Canning "homemade" chili

Observing my grandmother as she home-canned food was one thing. Doing it myself is something altogether different. Mam made it look so easy - and it is, up to a point. I never appreciated the time that goes in to stocking the pantry with a variety of homemade foods, but I know it's worth every minute spent.

Mam used to pressure can venison. That's not something I'm likely to do unless the world keeps going the way it is and we can't purchase beef. At that point, the small herd of deer that passes through the manor every day on their way to the creek might be at risk, but that's another story. Today's story is about canning homemade chili, or chili con carne if you insist. 

Our chili is homemade only in that we open the store-bought cans at home. We start by browning two pounds of lean ground beef and then draining and rinsing it before dumping it in the pot. Then we add beans - kidney beans, black beans, and white beans (cannellini or great northern). After that, in goes diced tomatoes, one can of cream of tomato soup, and lately, a can of chili starter. Seasonings to taste follows as the chili warms.  As you can tell from the picture, I'm not brand specific. I look for bonus buys and advantageous bulk buys on canned goods. 

Into the stockpot it all goes until everything is heated through. Since this batch was to be processed, I didn't allow it to simmer for hours.

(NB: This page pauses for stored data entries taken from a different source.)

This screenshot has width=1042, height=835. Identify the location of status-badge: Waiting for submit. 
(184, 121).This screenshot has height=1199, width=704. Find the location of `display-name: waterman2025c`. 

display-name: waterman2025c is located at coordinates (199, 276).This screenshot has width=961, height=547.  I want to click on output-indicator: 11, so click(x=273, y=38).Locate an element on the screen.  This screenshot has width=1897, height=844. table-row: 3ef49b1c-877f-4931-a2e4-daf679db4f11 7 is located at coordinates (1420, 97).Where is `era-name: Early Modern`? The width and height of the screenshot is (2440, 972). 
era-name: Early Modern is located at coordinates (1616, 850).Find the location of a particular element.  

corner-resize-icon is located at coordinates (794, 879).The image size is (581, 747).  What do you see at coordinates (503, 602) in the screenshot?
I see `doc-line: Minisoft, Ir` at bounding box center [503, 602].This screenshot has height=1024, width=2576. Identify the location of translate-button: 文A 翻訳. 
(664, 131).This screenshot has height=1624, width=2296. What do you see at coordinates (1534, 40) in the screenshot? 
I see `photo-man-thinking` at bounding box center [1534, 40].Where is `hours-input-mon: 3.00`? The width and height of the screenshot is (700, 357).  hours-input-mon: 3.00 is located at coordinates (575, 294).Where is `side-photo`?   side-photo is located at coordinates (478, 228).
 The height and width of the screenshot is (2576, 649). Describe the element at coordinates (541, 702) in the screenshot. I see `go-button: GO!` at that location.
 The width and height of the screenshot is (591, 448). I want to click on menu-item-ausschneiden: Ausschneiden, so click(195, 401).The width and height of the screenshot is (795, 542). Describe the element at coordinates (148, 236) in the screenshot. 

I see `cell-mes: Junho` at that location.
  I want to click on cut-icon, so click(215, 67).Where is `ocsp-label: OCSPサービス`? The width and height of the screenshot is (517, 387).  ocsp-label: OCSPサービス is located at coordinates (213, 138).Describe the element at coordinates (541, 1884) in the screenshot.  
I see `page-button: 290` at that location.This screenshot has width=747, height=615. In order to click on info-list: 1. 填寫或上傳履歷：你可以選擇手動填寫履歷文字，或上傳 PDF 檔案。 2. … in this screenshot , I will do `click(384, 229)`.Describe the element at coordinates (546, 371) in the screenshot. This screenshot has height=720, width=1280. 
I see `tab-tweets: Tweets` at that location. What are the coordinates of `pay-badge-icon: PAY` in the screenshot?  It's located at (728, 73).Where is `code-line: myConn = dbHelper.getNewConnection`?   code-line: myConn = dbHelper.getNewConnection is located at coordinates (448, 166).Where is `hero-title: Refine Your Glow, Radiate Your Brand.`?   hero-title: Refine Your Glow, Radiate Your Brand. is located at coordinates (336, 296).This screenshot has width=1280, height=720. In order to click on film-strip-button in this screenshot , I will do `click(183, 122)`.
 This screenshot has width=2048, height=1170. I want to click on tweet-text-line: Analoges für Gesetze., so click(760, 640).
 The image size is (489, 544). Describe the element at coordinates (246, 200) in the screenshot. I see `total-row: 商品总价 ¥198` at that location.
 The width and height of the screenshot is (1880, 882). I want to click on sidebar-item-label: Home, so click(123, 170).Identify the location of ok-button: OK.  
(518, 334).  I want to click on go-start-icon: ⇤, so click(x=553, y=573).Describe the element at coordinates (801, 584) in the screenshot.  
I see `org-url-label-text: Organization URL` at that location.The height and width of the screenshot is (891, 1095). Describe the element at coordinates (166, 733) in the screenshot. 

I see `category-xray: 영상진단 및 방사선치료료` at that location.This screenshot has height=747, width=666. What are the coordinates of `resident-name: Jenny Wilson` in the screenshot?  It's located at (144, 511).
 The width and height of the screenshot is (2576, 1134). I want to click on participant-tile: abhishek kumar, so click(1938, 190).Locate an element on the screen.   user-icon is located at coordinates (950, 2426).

Once in the jars, it needs to be pressure canned for ninety minutes and I think precludes the need for simmering. 

I ended up with enough chili to fill six one-quart jars, so I added a jar of water to fill up the canner. This becomes a jar of sterilized water which is handy to have for first aid or water-quality failures. Think about that one. You'll note I used a Tattler lid on the jar of water. 

Canning a batch of chili was a labor-intensive process, but well worth it. I'll do it again once this batch has been consumed. I won't tell you how to do it. I recommend you go to the food preservation website and read the information on canning meat found there.

What I will tell you is that I continue to be in awe of my maternal grandmother. She taught me so much without me ever realizing I was getting a lesson. Sometimes I'm sad I have no one to whom I can pass on her knowledge, but that's the way it is. I have no connection to the future, only the past. Which makes my life a rosy place to dwell.